Militer Israel mengumumkan dimulainya fase pertama operasi ofensif untuk merebut Kota Gaza pada 20 Agustus 2025, menandai eskalasi signifikan setelah runtuhnya gencatan senjata sebelumnya. Tindakan ini terjadi di tengah negosiasi gencatan senjata yang sedang berlangsung dan kekhawatiran kemanusiaan yang parah di Gaza.
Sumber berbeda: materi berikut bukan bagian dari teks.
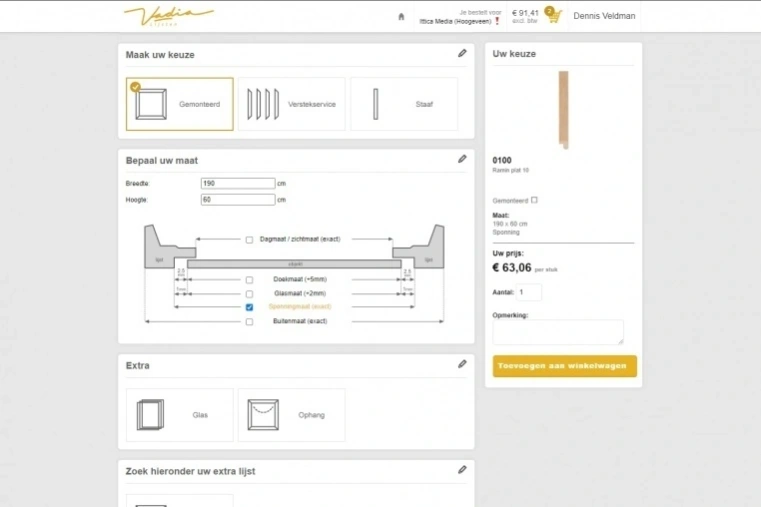
Task: Click the Vadia logo
Action: 168,15
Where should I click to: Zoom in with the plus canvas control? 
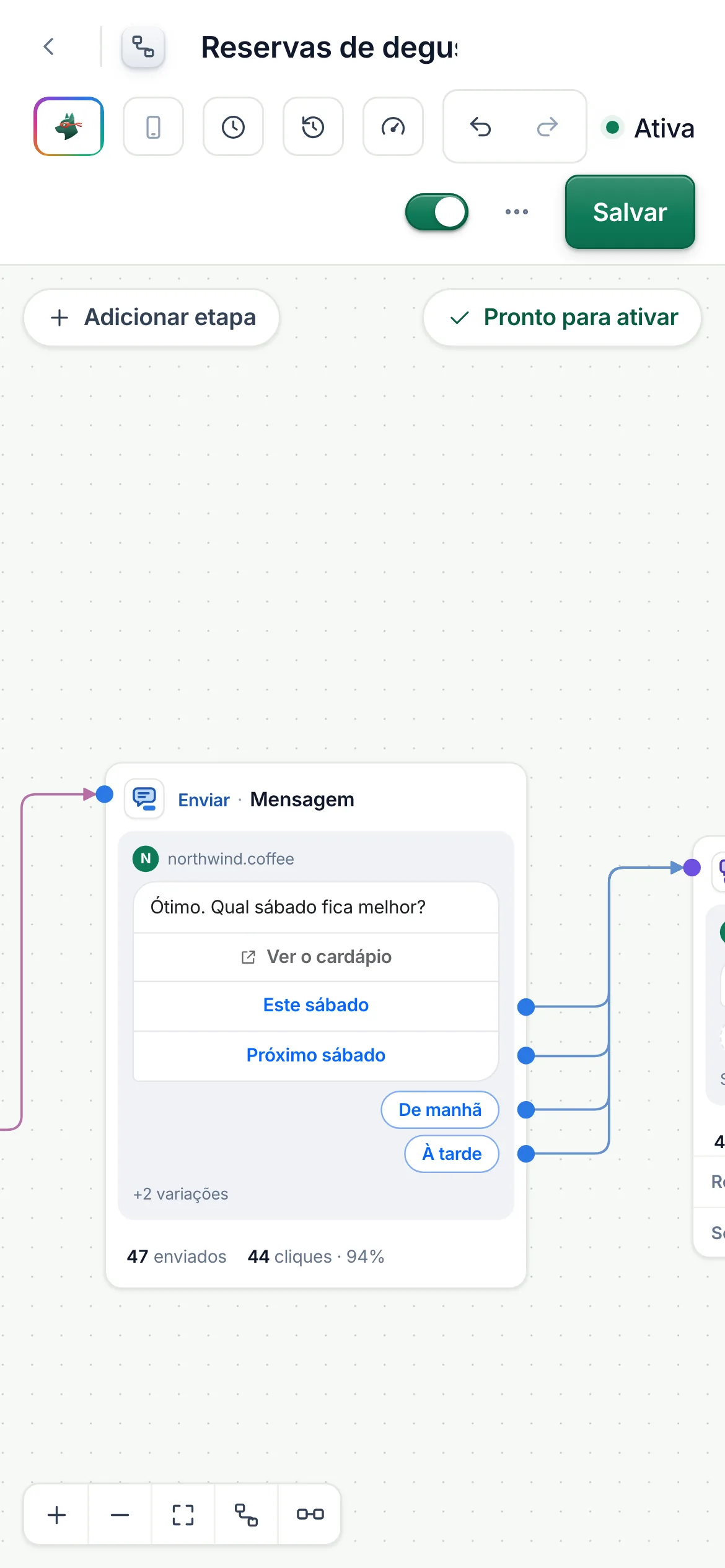click(x=56, y=1515)
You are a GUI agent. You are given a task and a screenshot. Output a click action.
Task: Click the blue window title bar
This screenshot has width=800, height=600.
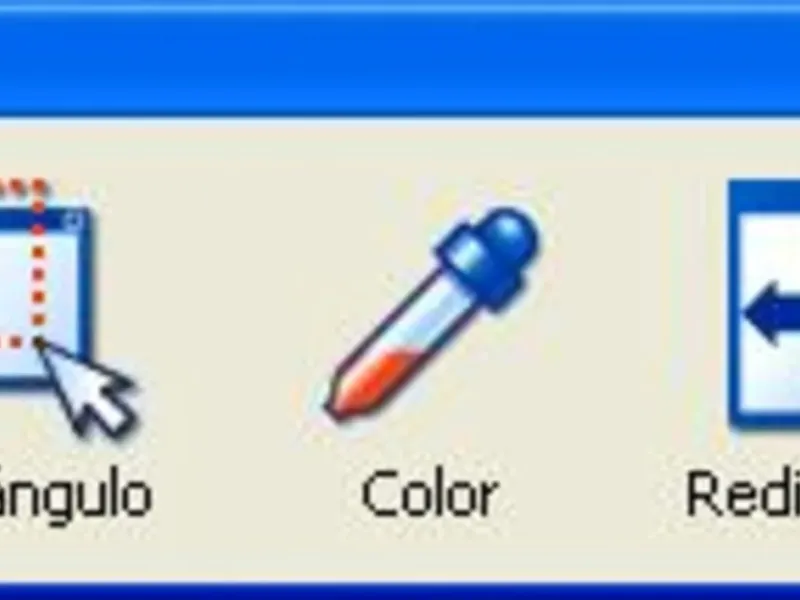(400, 59)

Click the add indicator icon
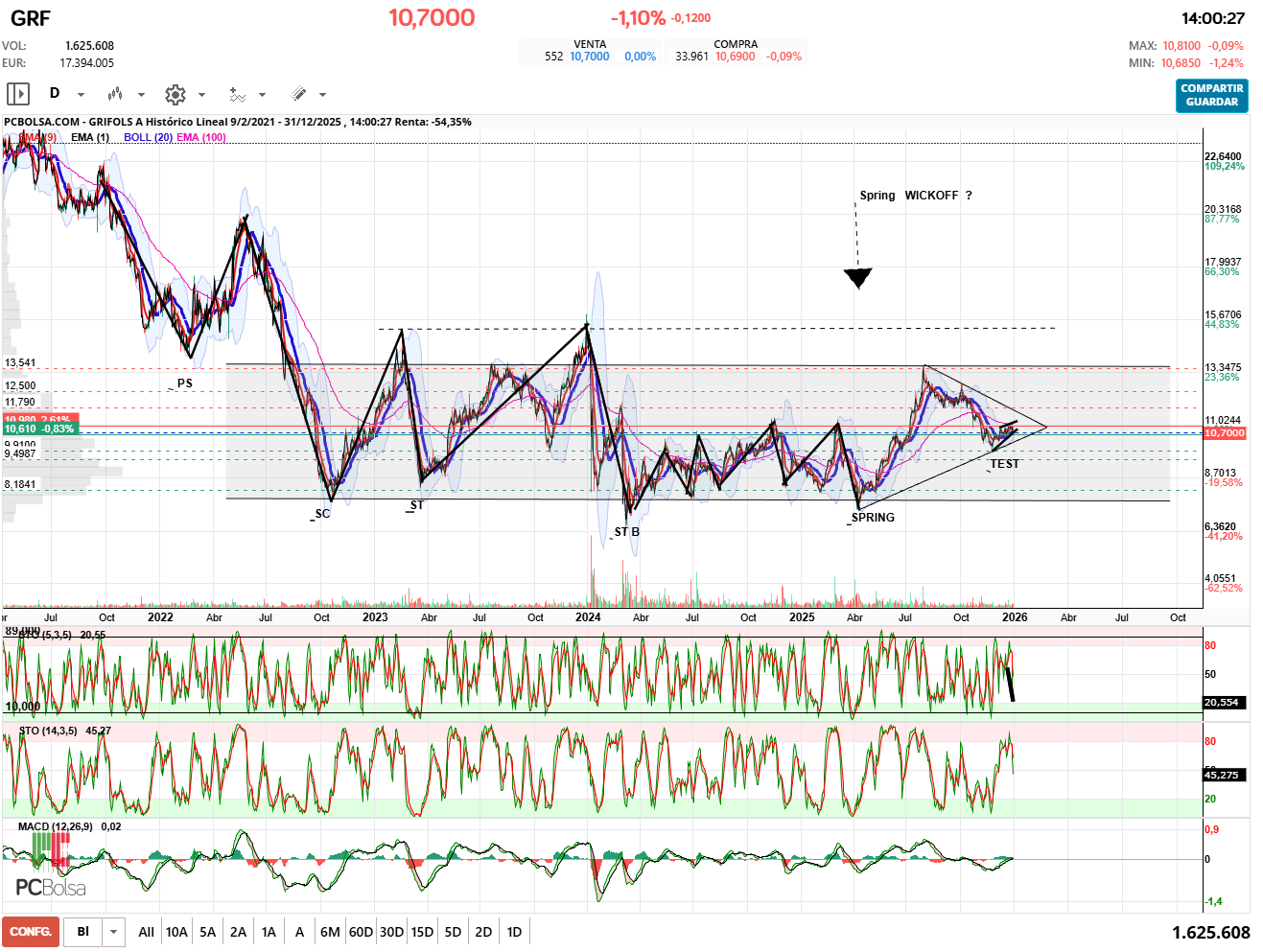click(x=237, y=94)

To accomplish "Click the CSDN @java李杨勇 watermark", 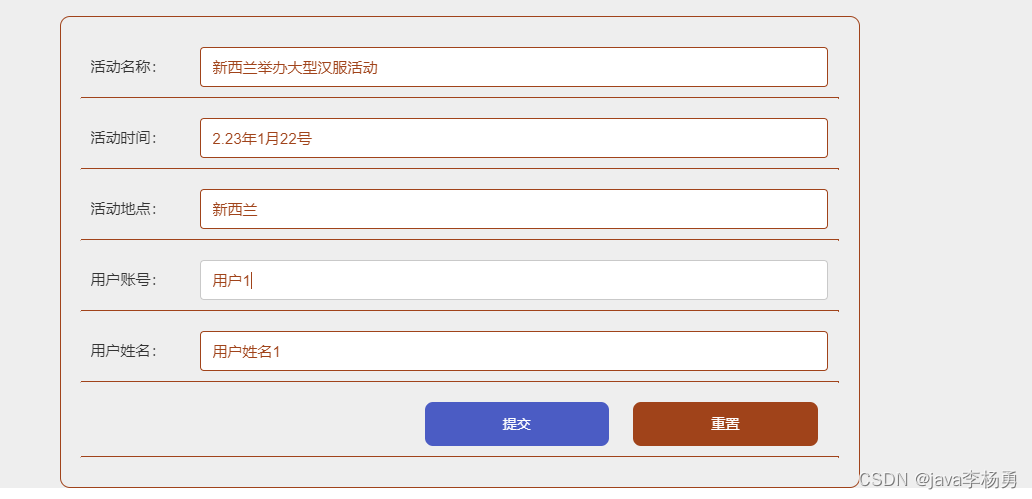I will 937,480.
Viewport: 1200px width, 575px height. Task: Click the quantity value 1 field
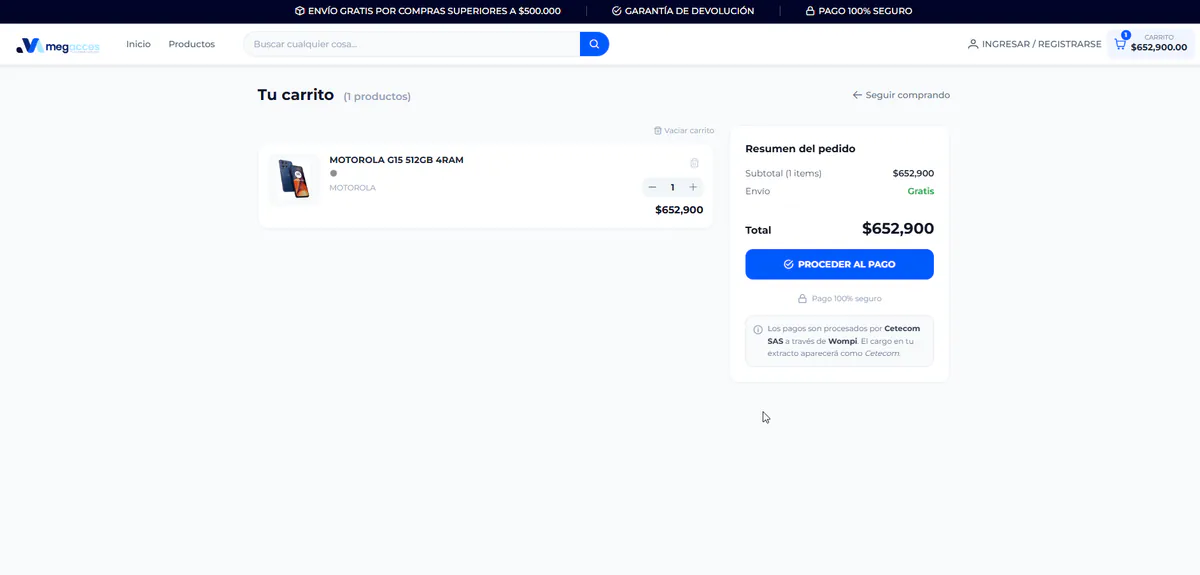point(672,187)
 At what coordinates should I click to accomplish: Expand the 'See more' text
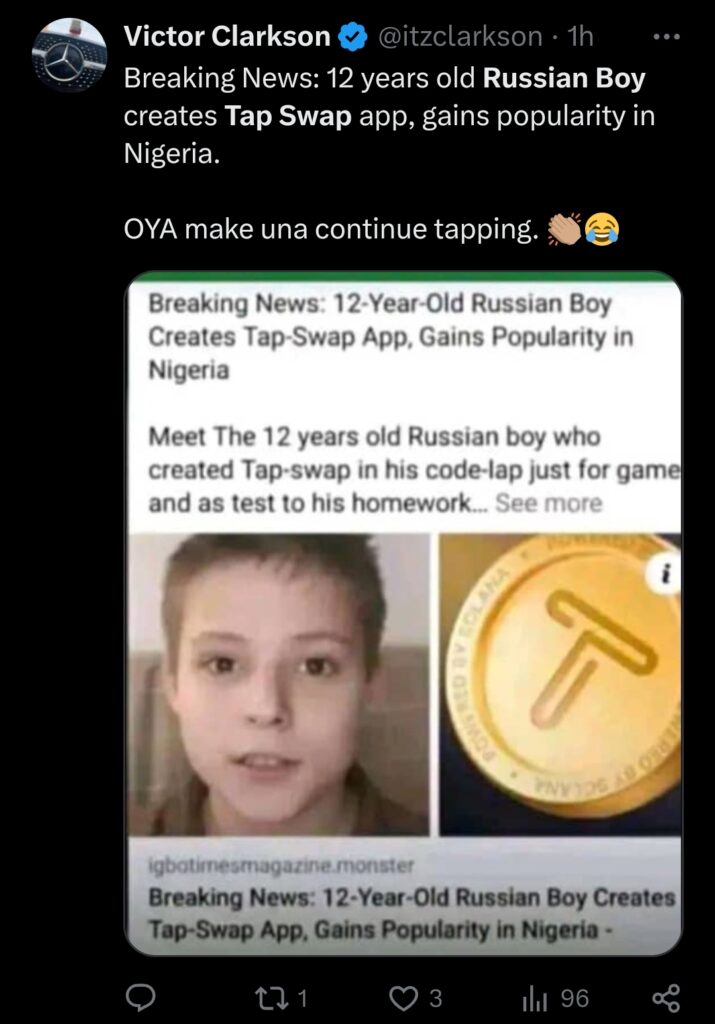pos(548,503)
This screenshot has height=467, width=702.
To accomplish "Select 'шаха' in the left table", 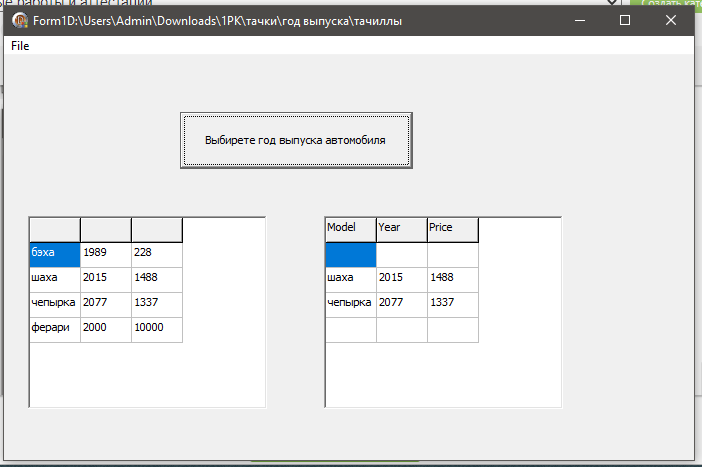I will coord(54,279).
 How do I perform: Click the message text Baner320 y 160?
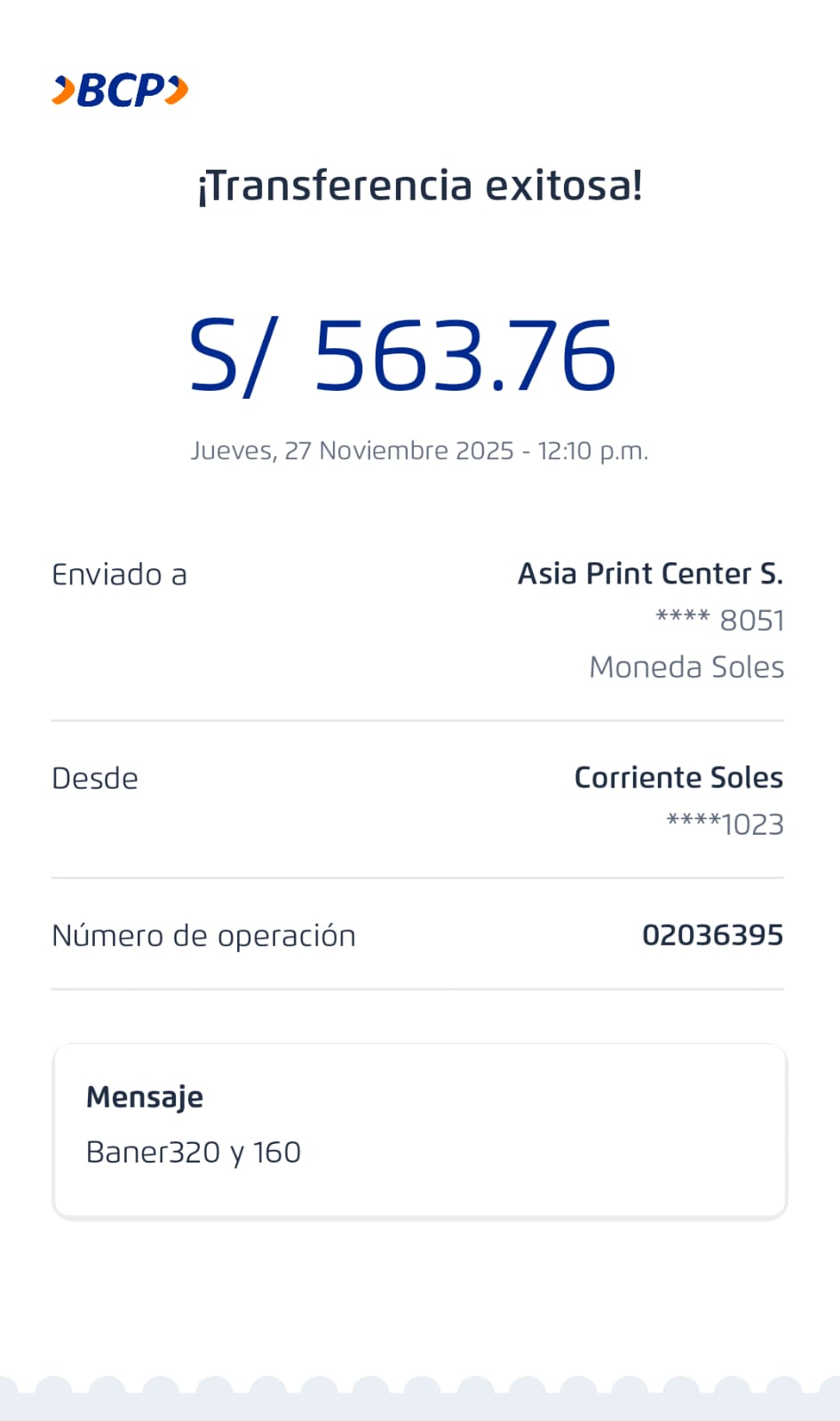click(x=194, y=1152)
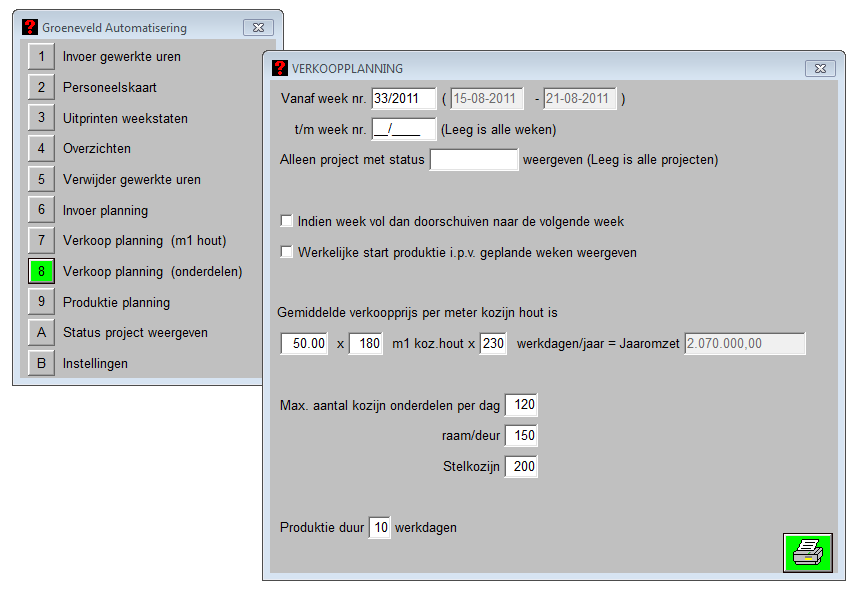
Task: Close the VERKOOPPLANNING window
Action: click(x=820, y=69)

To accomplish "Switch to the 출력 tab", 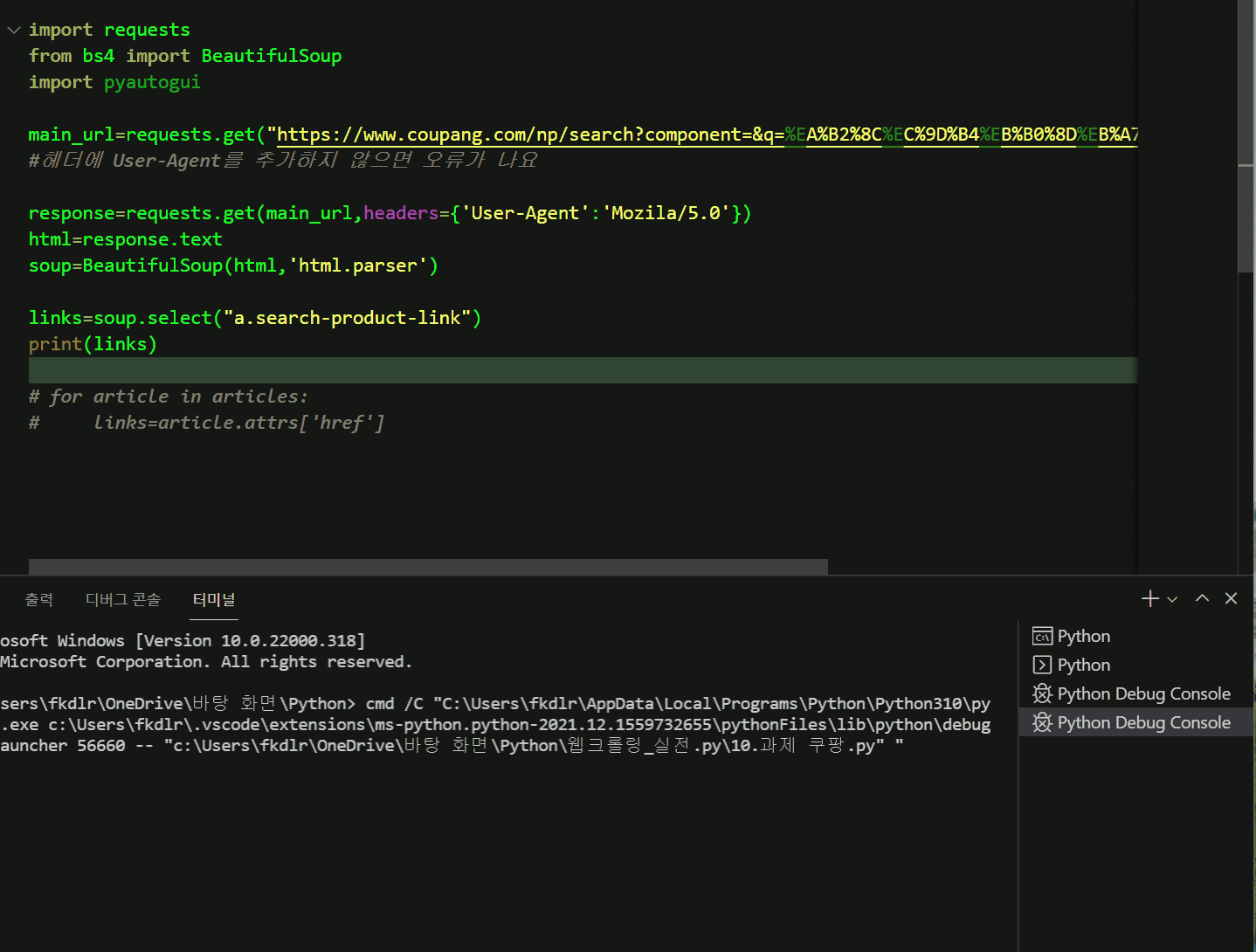I will tap(38, 600).
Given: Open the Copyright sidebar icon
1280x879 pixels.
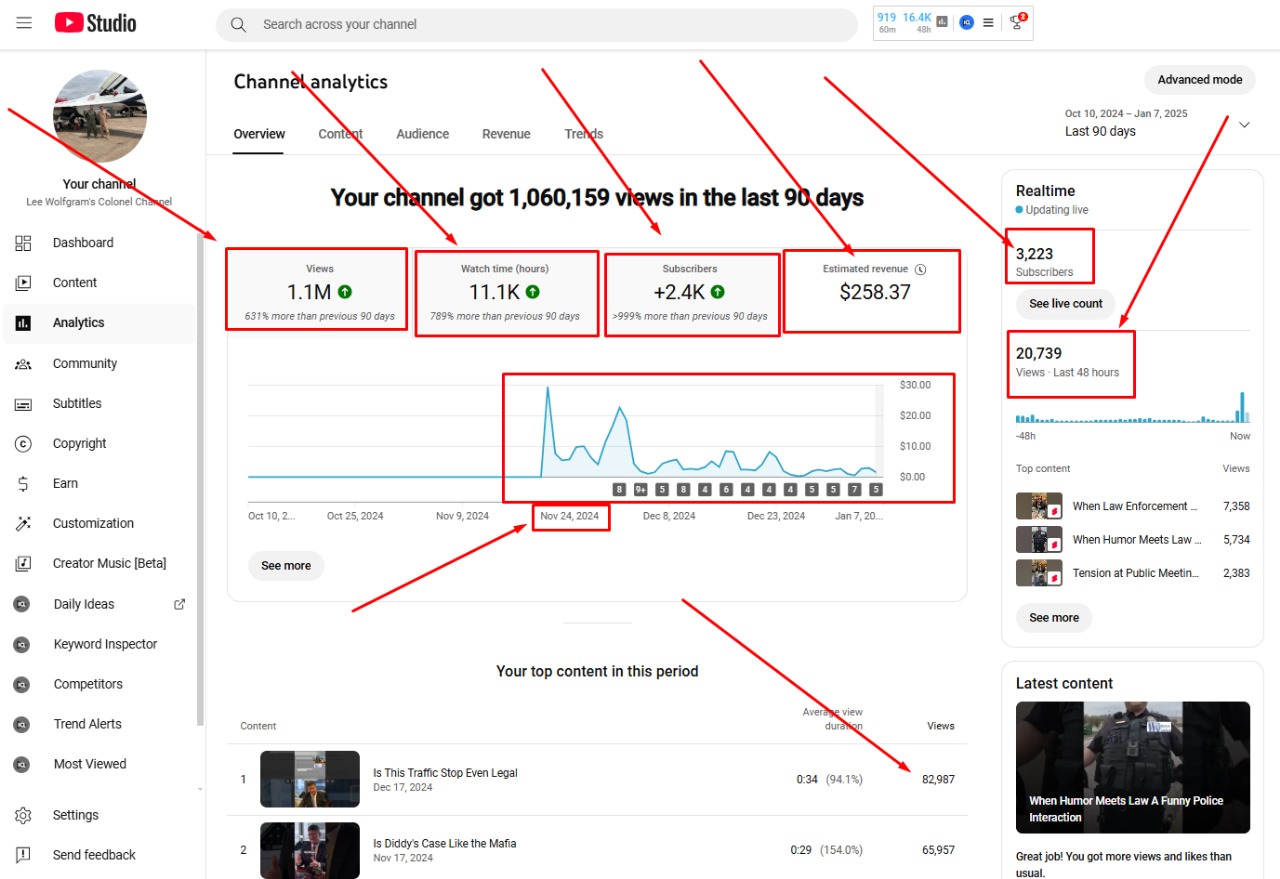Looking at the screenshot, I should tap(24, 444).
Pasukan Israel dilaporkan menguasai pinggiran Kota Gaza, memulai Fase 2 Operasi "Kereta Perang Gideon" yang menyusul runtuhnya gencatan senjata pada 18 Maret 2025. Israel telah memobilisasi puluhan ribu tentara cadangan untuk serangan darat yang dijadwalkan pada bulan September. Perdana Menteri Benjamin Netanyahu mendesak percepatan ofensif untuk mengalahkan Hamas, meskipun ada kritik internasional dan seruan untuk gencatan senjata.
Secara paralel, pada 18 Agustus 2025, Hamas menyetujui proposal gencatan senjata selama 60 hari yang diajukan oleh mediator Arab, yang mencakup pembebasan sandera dengan imbalan tahanan Palestina. Israel belum memberikan tanggapan resmi atas tawaran tersebut.
Situasi kemanusiaan di Jalur Gaza terus memburuk. Laporan dari PBB menunjukkan peningkatan tiga kali lipat dalam jumlah anak-anak yang kekurangan gizi sejak Maret, dengan satu dari tiga anak di Kota Gaza menderita kekurangan gizi. Menteri Luar Negeri Jerman, Johann Wadephul, menyerukan gencatan senjata segera dan pembebasan sandera, menekankan bahwa solusi dua negara adalah satu-satunya jalan menuju perdamaian berkelanjutan, sambil mendukung hak Israel untuk membela diri dan mendesak langkah-langkah untuk meringankan penderitaan di Gaza.
PBB terus melaporkan memburuknya situasi kemanusiaan, dengan peringatan potensi bencana besar jika serangan Israel berlanjut. Situasi ini menimbulkan pertanyaan tentang bagaimana komunitas internasional akan menavigasi tantangan diplomatik untuk menemukan solusi yang mengatasi kekhawatiran keamanan Israel dan kebutuhan kemanusiaan Palestina.